** Opening Supplied data block **

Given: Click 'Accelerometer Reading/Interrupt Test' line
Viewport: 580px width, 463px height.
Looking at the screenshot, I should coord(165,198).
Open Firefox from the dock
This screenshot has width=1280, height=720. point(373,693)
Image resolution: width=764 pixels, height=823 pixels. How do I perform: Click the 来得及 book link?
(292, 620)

** Closing Supplied data block **

Set the data down again in full. Keep it exact.

Given: Click 'Accelerometer Reading/Interrupt Test' line
Viewport: 580px width, 463px height.
Looking at the screenshot, I should coord(165,198).
Open Firefox from the dock
This screenshot has width=1280, height=720. point(373,693)
Image resolution: width=764 pixels, height=823 pixels. How do I perform: Click the 来得及 book link?
(292, 620)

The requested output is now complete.